O autor do livro “Inflação e crises – o papel da moeda” (Elsevier, 2014), Affonso Celso Pastore, afirma que o “bônus demográfico”, isto é, o aumento da população mais jovem e ativa, está perto do fim e que a retomada do crescimento passará necessariamente pelo aumento da produtividade da mão de obra. O economista afirma ainda que não existe uma solução mágica para os problemas da economia brasileira. Para ele, o aquecimento da […] Leia mais

DR

Da Redação

Publicado em 10 de dezembro de 2014 às 07h43.

Última atualização em 24 de fevereiro de 2017 às 08h12.

O autor do livro “Inflação e crises – o papel da moeda” (Elsevier, 2014), Affonso Celso Pastore, afirma que o “bônus demográfico”, isto é, o aumento da população mais jovem e ativa, está perto do fim e que a retomada do crescimento passará necessariamente pelo aumento da produtividade da mão de obra.

O economista afirma ainda que não existe uma solução mágica para os problemas da economia brasileira. Para ele, o aquecimento da economia depende de um conjunto de fatores. “Metas para os superávits primários, metas de inflação e razoável grau de flutuação cambial seriam um bom começo”, pontua Pastore.

Ele lembra que as projeções mais otimistas apontam crescimento perto de 1% para 2015. Nesta entrevista, ele refuta o argumento de que o país parou de crescer por causa da crise internacional e fala ainda sobre a importância da independência do Banco Central.

Instituto Millenium: No livro “Inflação e crises – o papel da moeda”, o senhor descreve a evolução da política econômica brasileira desde a criação do Banco Central. Qual foi a reforma mais impactante nesse período? Affonso Celso Pastore: O Banco Central foi criado em 1966, mas era fraco, sem independência. Várias reformas foram realizadas em 1966, muitas delas visando criar condições para um maior controle fiscal. Por exemplo, foi feita uma reforma tributária que eliminou vários defeitos que existiam no regime anterior, e foram criados títulos indexados da dívida pública, que permitiam o financiamento não inflacionário dos déficits públicos. Mas, tanto antes da criação do Banco Central, como por muitos anos após, a política fiscal persistiu sendo expansionista, o que diante de um Banco Central fraco é a receita para inflações elevadas, e foi isso o que ocorreu até a reforma monetária do Plano Real, em 1994.

Imil: A independência do Banco Central foi muito debatida durante a campanha eleitoral de 2014. Qual é a importância do Banco Central autônomo para as políticas monetária e fiscal?
Pastore: A independência que é relevante para permitir o controle da inflação é a “independência no uso dos instrumentos”. Em outras palavras, os diretores do Banco Central têm que ter plena liberdade de elevar (ou reduzir) a taxa de juros na intensidade que for necessária para manter a inflação dentro da meta.

Imil: A política fiscal tem sido alvo de críticas recorrentes. Especialistas denunciam a falta de clareza e de transparência dos gastos públicos. O superávit primário tem sido alcançado através de “pedaladas fiscais”. O senhor acha que precisamos fazer um saneamento dos gastos da União? Como isso deve ser feito?

Tarefas obrigatórias:
- 1) De acordo com a entrevista com Affonso Celso Pastore, por que a inflação no Brasil continuou alta até o Plano Real? Responda em uma a três frases.
- 2) Passe para o inglês esta frase da entrevista com Affonso Celso Pastore: "O economista afirma ainda que não existe uma solução mágica para os problemas da economia brasileira."
- 3) Dê continuidade à entrevista com Affonso Celso Pastore a partir do ponto em que o texto termina.
O material a seguir tem outra origem, diferente da entrevista.

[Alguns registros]
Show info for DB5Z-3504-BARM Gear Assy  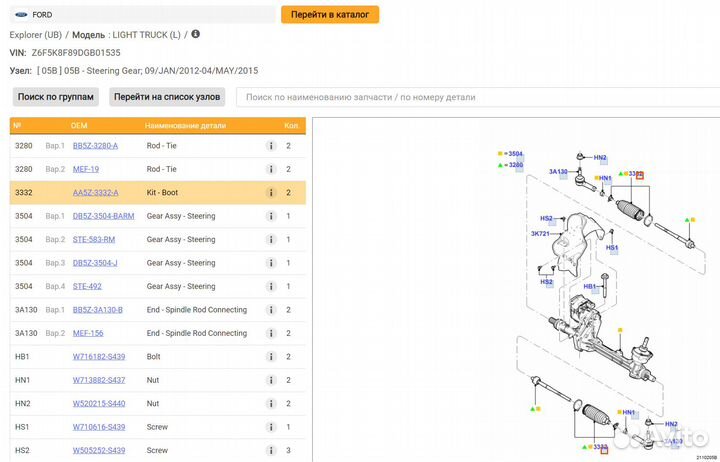(270, 216)
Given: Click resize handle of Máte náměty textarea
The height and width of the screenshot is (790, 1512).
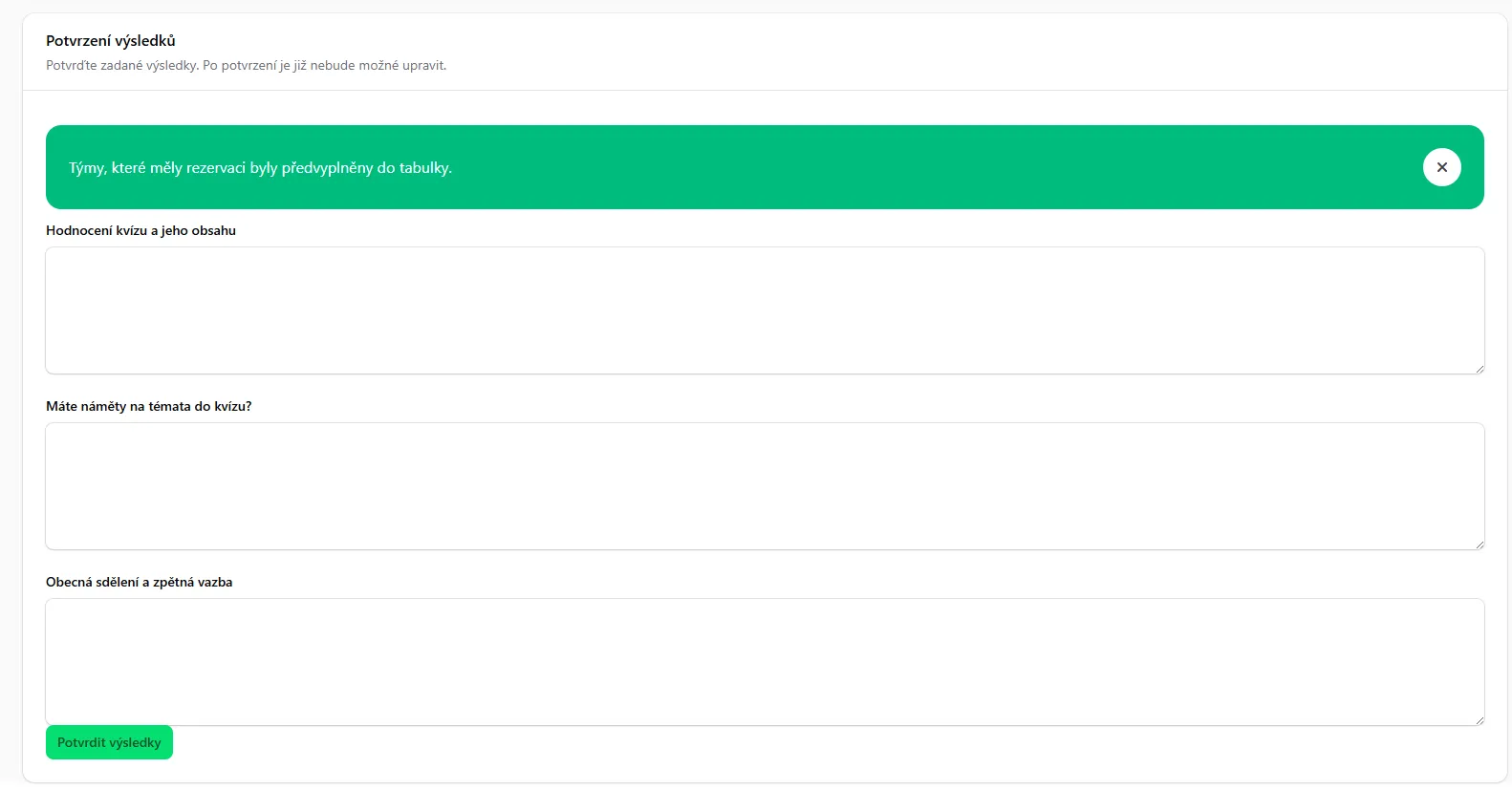Looking at the screenshot, I should click(1479, 544).
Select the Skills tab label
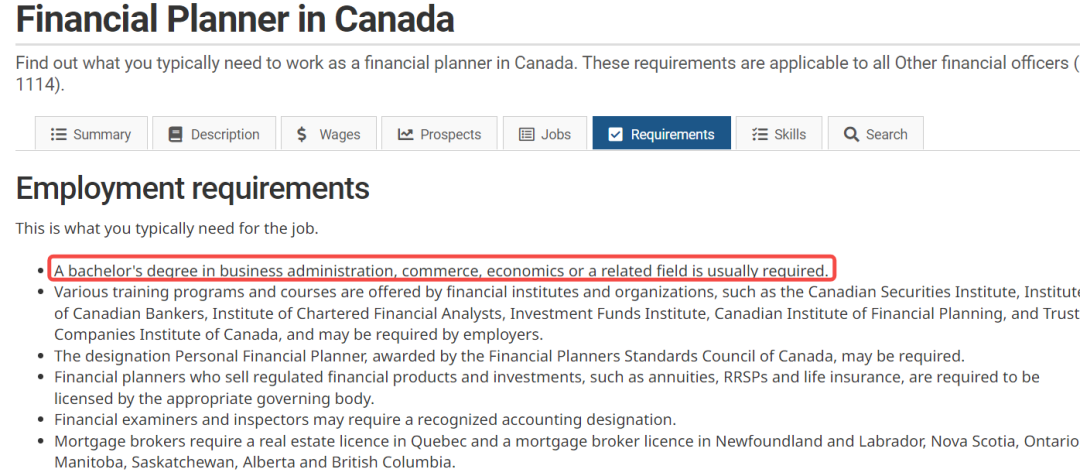Viewport: 1080px width, 476px height. coord(790,134)
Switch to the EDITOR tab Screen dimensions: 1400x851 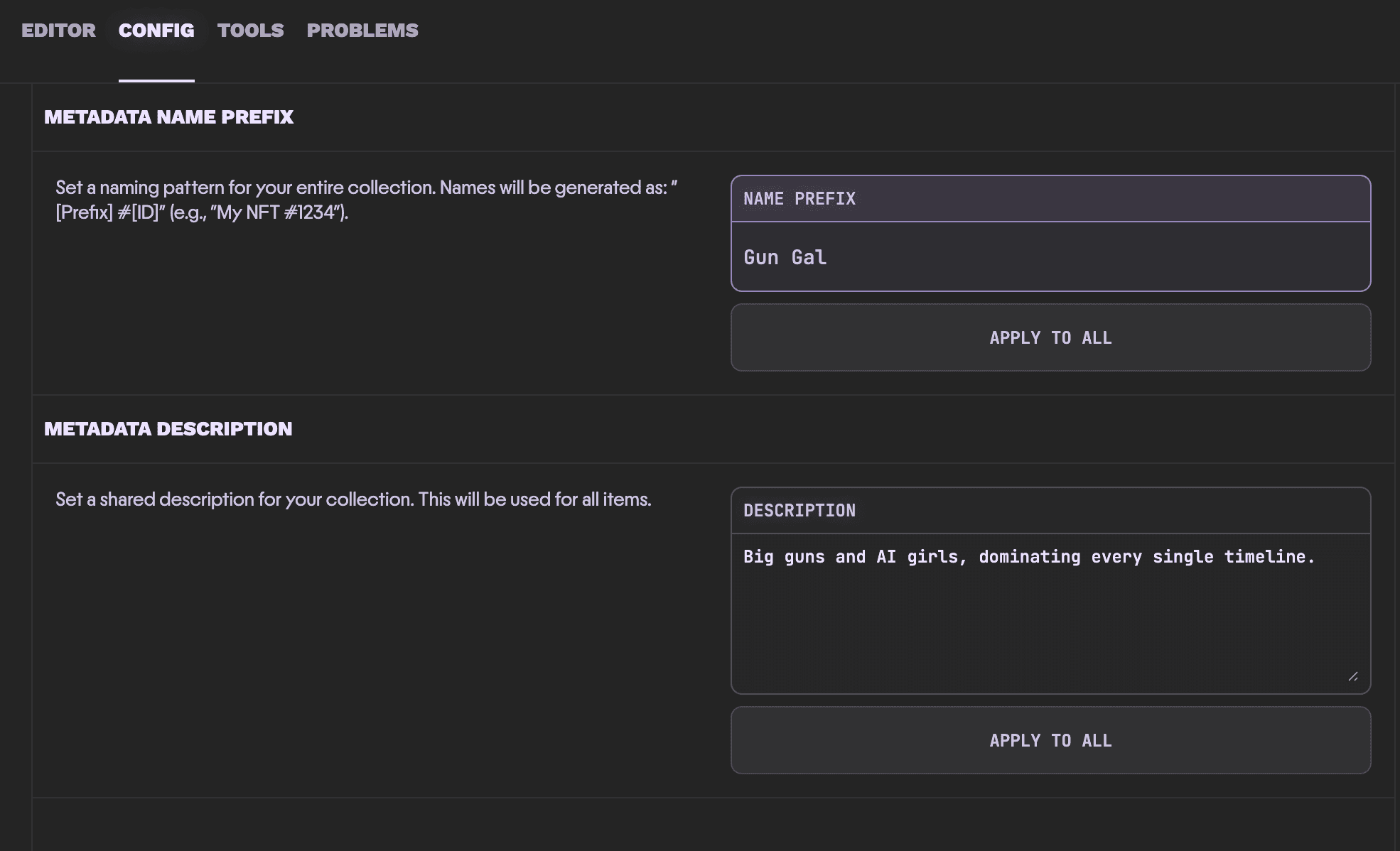(x=59, y=30)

Respostas:
- 1) A política fiscal continuou expansionista antes da criação do Banco Central e por muitos anos depois. Ao mesmo tempo, o Banco Central era fraco e não tinha independência. Para Pastore, essa combinação é a receita para inflações elevadas, e foi o que ocorreu até a reforma monetária do Plano Real, em 1994.

- 2) The economist also states that there is no magic solution to the problems of the Brazilian economy.

- 3)
Pastore: Nos últimos anos a despesa do governo central tem crescido em relação ao PIB mais do que em qualquer período histórico. Ao lado disso, o governo tem renunciado a receitas mais do que em qualquer outro período histórico. Entre 2011 e 2014, os gastos primários cresceram mais de 2,5% em relação ao PIB, e o governo renunciou mais de 2% do PIB de receitas. Com isso, o superávit primário desapareceu e a dívida bruta retomou uma trajetória de elevação que não é sustentável. O governo terá que fazer opções, escolhendo gastos cujo crescimento será controlado e tributos que serão elevados. Gradualmente terá que retornar a
superávits primários mais elevados, no mínimo visando estabilizar a relação dívida/PIB.

Imil: Mesmo com o histórico de hiperinflação, o Brasil tem mantido a inflação no teto da meta. Como o senhor avalia essa situação?
Pastore: A inflação no teto da meta é um resultado muito ruim. Ela supera a inflação dos demais países emergentes e impõe custos ao país. O teto da meta não é um bom alvo.

Imil: As autoridades têm relacionado o baixo crescimento da economia à crise internacional e ao pessimismo dos empresários. Até que ponto esse é um argumento legítimo? Estamos vivendo, de fato, um momento de crise na economia mundial?
Pastore: Quando a crise internacional eclodiu, o Brasil estava preparado para enfrentá-la. A inflação estava abaixo da meta, o que permitia reduzir a taxa de juros; a dívida pública havia caído, o que permitia o uso de políticas fiscais contra cíclicas; e o sistema bancário havia sido saneado, o que permitia expandir o crédito. Tudo isso foi feito, e em grande parte devido a isso a recessão no Brasil foi branda e muito curta. Duraram apenas dois trimestres, contra sete nos Estados Unidos e cinco na Europa. No início de 2010, a economia brasileira já havia retornado ao pleno emprego no mercado de trabalho, e a produção industrial já havia retornado ao pico prévio. Não havia mais o efeito negativo da crise mundial. O que ocorreu daí em diante foi uma sucessão de erros como o abuso dos estímulos ao crédito e o crescimento dos gastos públicos que elevaram as incertezas e reduziram a taxa de investimentos.

Imil: Economistas, empresários e cidadãos parecem concordar com a necessidade de mudanças nos rumos da economia. Quais as prioridades?
Pastore: Não há uma “bala de prata”. O Brasil teria que retornar a práticas mais sadias de política econômica. O retorno ao “tripé” da política macroeconômica com metas para os superávits primários, metas de inflação e razoável grau de flutuação cambial seriam um bom começo.

Imil: As expectativas para 2015 não são muito positivas. Além do baixo crescimento e da inflação alta, amargaremos a crise energética. Qual é a sua expectativa para o próximo ano?
Pastore: O Banco Central coleta as expectativas junto aos participantes do mercado e o consenso é de um crescimento próximo de 1% em 2015. Infelizmente, esta pode ser uma estimativa otimista.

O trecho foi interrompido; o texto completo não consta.